Луиза заставила его замолчать, прижав указательный палец к его губам.

— Не бойся… я никогда так больше не поступлю, — тихо сказала она.

— Надеюсь. — Грэг поцеловал ее палец. — И я заговорил об этом только потому, что хотел объяснить тебе, почему я не хочу снова воспользоваться формулой моего деда. Ты сама легко убедилась в том, как мечта может выйти из-под контроля… На свете слишком много Бейли, мечты которых приносят зло. Конечно, мы могли бы с помощью этого рецепта производить жемчуг высшего качества на протяжении многих десятилетий. Однако, Лу, для того чтобы это осуществить, нам пришлось бы жить в крепости. Такова была бы расплата за успех. И мы никогда не смогли бы вести нормальный образ жизни.

— Значит, это то, чего тебе хочется? — тихо спросила Луиза.

— Да, я хочу этого… ради нас. Чтобы наши дети могли играть во дворе, качаться да качелях… Чтобы в наш дом приходили люди… Пусть двор будет огорожен забором, но только для того, чтобы собаки и дети могли на некоторое время оставаться без присмотра. И чтобы ты могла заниматься своим жемчугом. Понимаешь, дорогая я вовсе не хочу лишать тебя любимого дела. Но пусть это будет твой жемчуг. Ты употребишь на его создание все свои знания, все свое искусство…

— Грэг! — протестующе воскликнула Луиза. — Ты очень хорошо разобрался в том, что нужно мне. А как насчет тебя самого?

— Я хочу построить большую лабораторию, больше прежней.

— И потом?

— Видеть, как ты счастлива. — Брови Грэгори пошли чуть-чуть вверх. — Когда мы говорили с тобой насчет известной тебе формулы, я ждал определенных возражений.

— В самом деле?

Острое чувство сожаления мгновенно пронзило Луизу, когда она подумала о жемчуге, которому не суждено было когда-либо появиться на свет.

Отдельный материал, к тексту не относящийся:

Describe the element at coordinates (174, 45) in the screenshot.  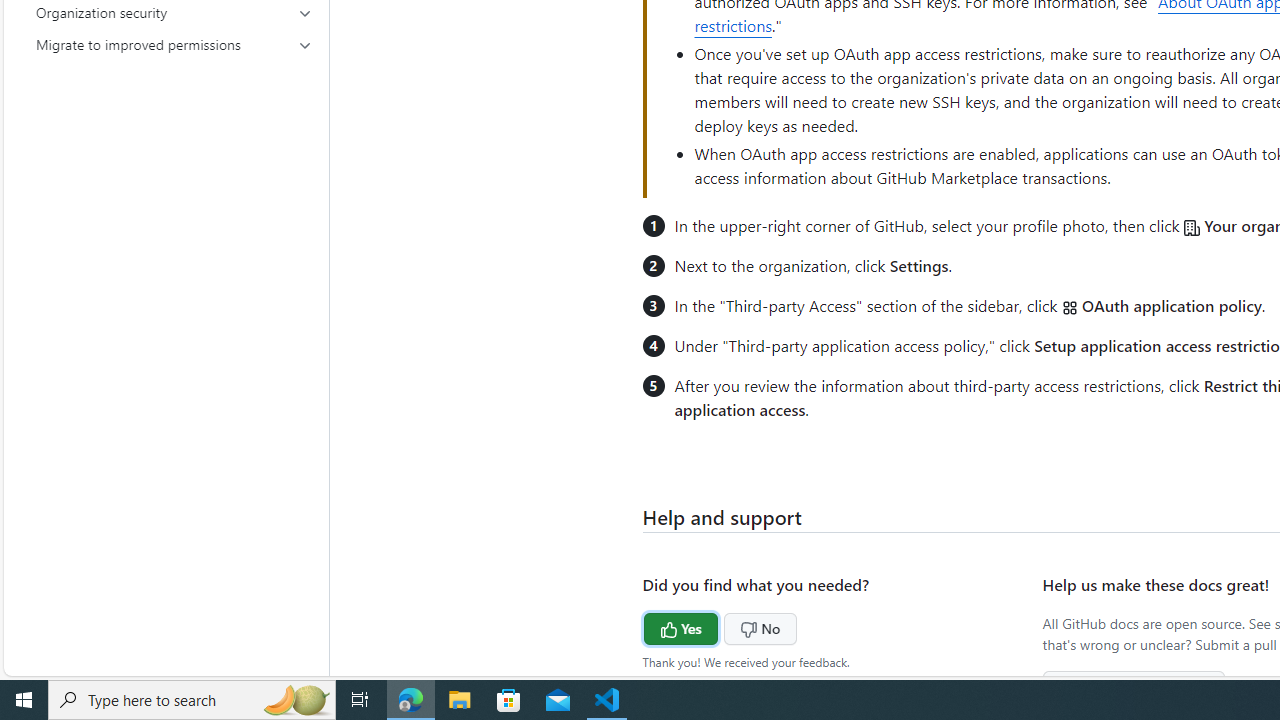
I see `'Migrate to improved permissions'` at that location. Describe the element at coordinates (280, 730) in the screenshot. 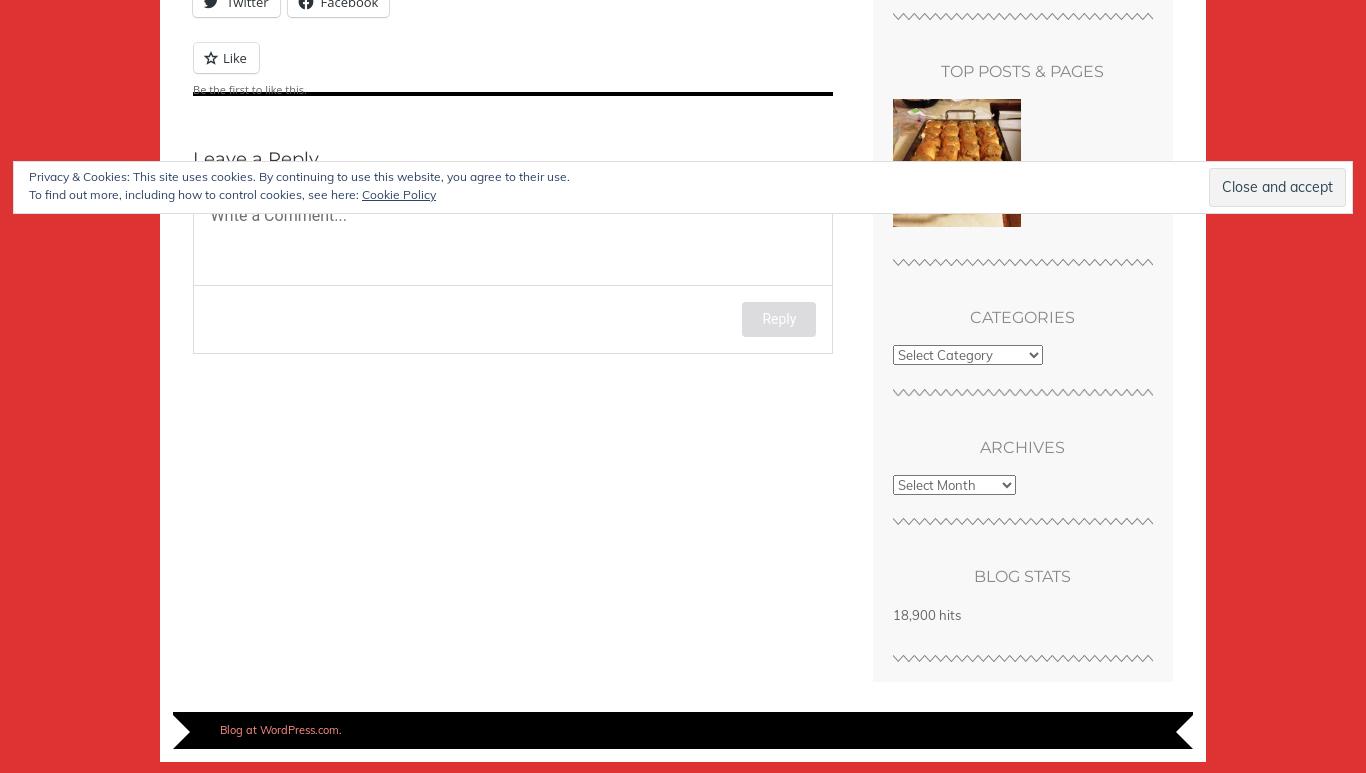

I see `'Blog at WordPress.com.'` at that location.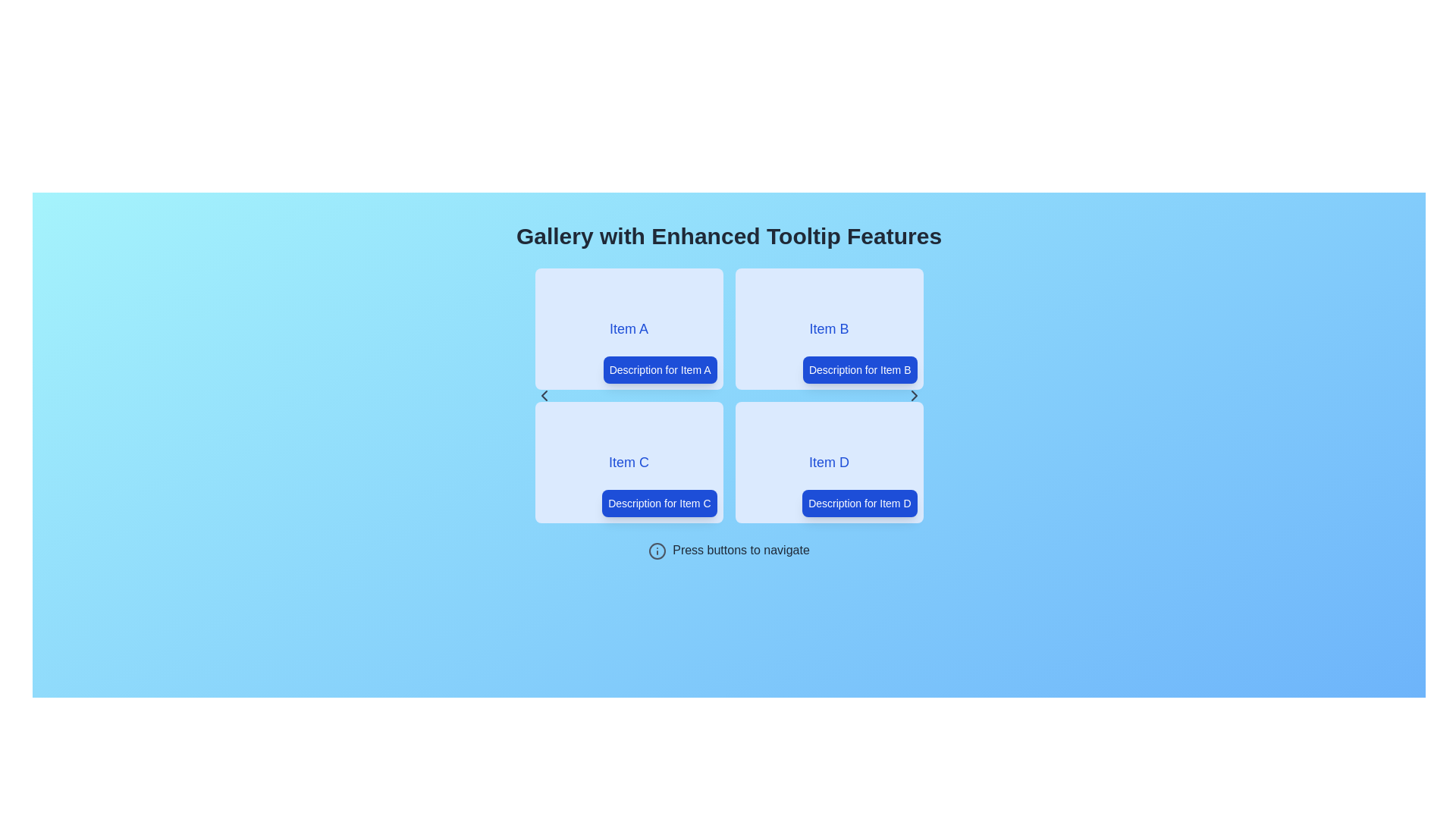  Describe the element at coordinates (629, 328) in the screenshot. I see `the first card in the grid layout, which contains the title 'Item A' and a description badge labeled 'Description for Item A', using keyboard navigation to focus on this element` at that location.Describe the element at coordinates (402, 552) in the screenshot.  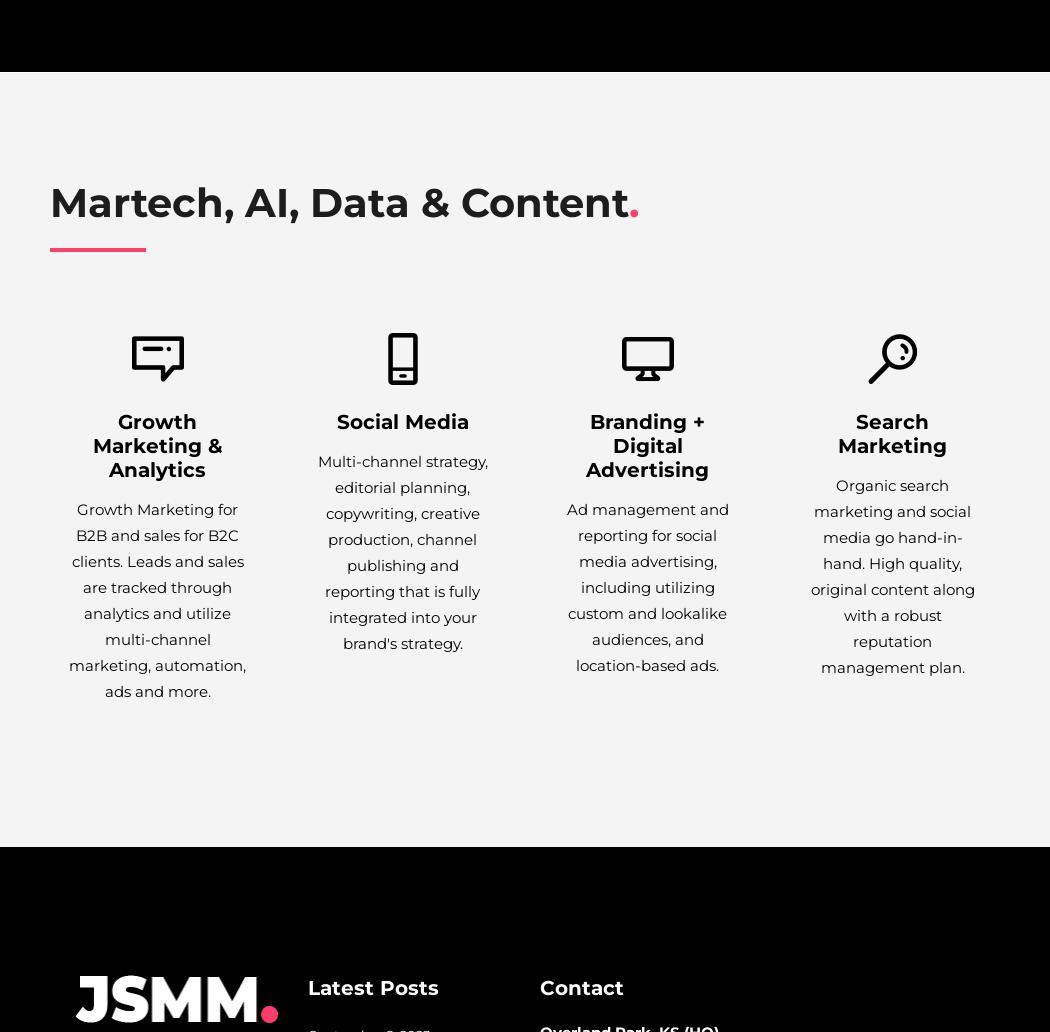
I see `'Multi-channel strategy, editorial planning, copywriting, creative production, channel publishing and reporting that is fully integrated into your brand's strategy.'` at that location.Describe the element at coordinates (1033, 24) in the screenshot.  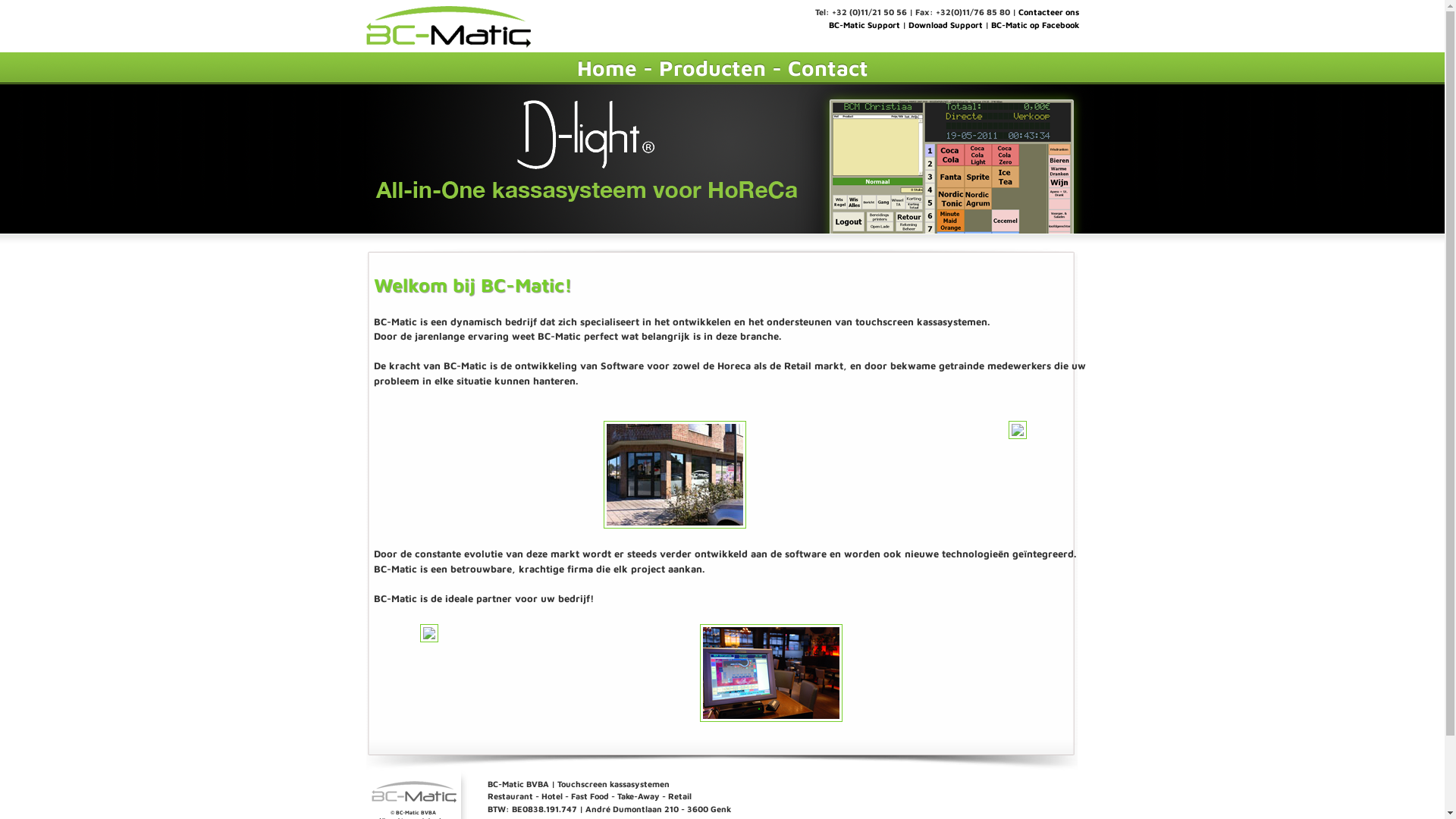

По лицу Грэгори она видела, что он не отступит. Для него все уже было решено.

Луиза имела свое мнение, касавшееся их дальнейшей жизни. В огне сгорели все ее мечты о несравненном жемчуге. Он теперь для нее ничего не значит. Главное было в любви, которую она обрела. Главное было в Грэге.

К черту жемчуг!

— Я все еще хочу услышать твои доводы, — напомнил Грэг.

— Да, конечно. Все иметь невозможно, Грэг… Я люблю тебя. Той любовью, которой всегда боялась. Главное было не в том, что кто-то увидит мои шрамы. Самое страшное — встретить того, кого невыносимо страшно потерять, кто окажется дороже всего и любим безмерно. Я всегда буду бояться тебя потерять, — честно призналась она. — А жемчуг… Согласись, трудно смириться с тем, что имеешь, зная, что есть более совершенное, что ты имел его, но больше этого не будет никогда.

— Что же, думаю, все у нас будет в порядке. Впереди долгая жизнь… Лет шестьдесят-семьдесят.

Луизе не хотелось с этим спорить.

— Ты трудно поддаешься перевоспитанию, — сказала она с деланным страхом. — Уж больно ты заботливый. Подаешь шампанское посреди болота… К тому же ты никогда не моешь посуду. И откровенно говоря, Грэг, было время, когда мне приходилось прилагать колоссальные усилия для того, чтобы тебя соблазнить.

Он улыбнулся. Это была коварная мужская улыбка… Вся комната сияла от ворвавшихся в нее веселых солнечных лучей.

— Что же, придется тебя избавить от этих колоссальных усилий! — заявил Грэгори и принялся стаскивать с нее одеяло.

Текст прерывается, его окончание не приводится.